> **WHAT TO WORK ON**: Beginning with the line that holds "Follow the Go back link", copy each line to the end of the records exactly, except the pictures.

──────────────────────────────

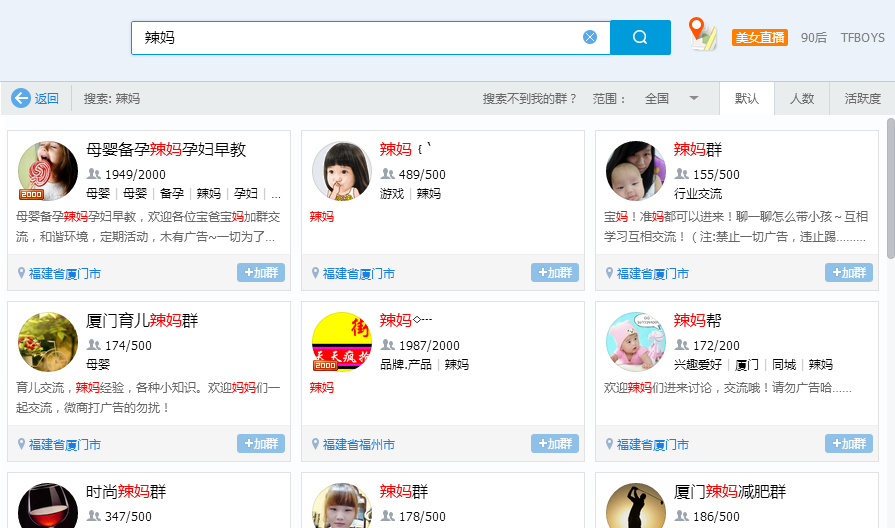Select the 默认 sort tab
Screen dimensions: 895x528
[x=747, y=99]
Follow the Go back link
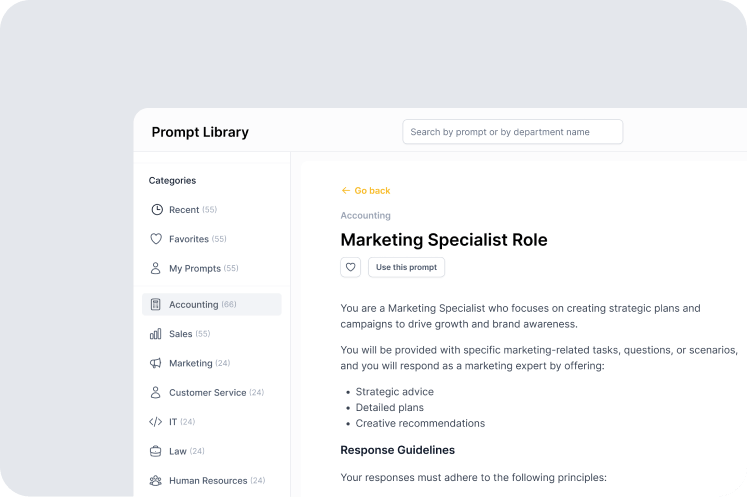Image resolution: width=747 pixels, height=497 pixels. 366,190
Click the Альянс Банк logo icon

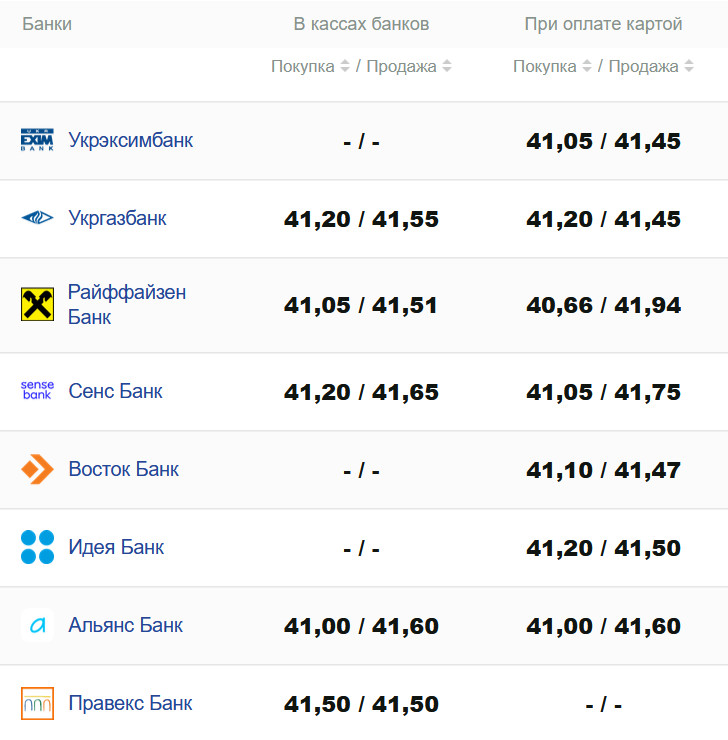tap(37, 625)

──────────────────────────────

> **COMPLETED EXERCISE**:
Follow the Go back link
Image resolution: width=747 pixels, height=497 pixels. 366,190
Click the Альянс Банк logo icon

tap(37, 625)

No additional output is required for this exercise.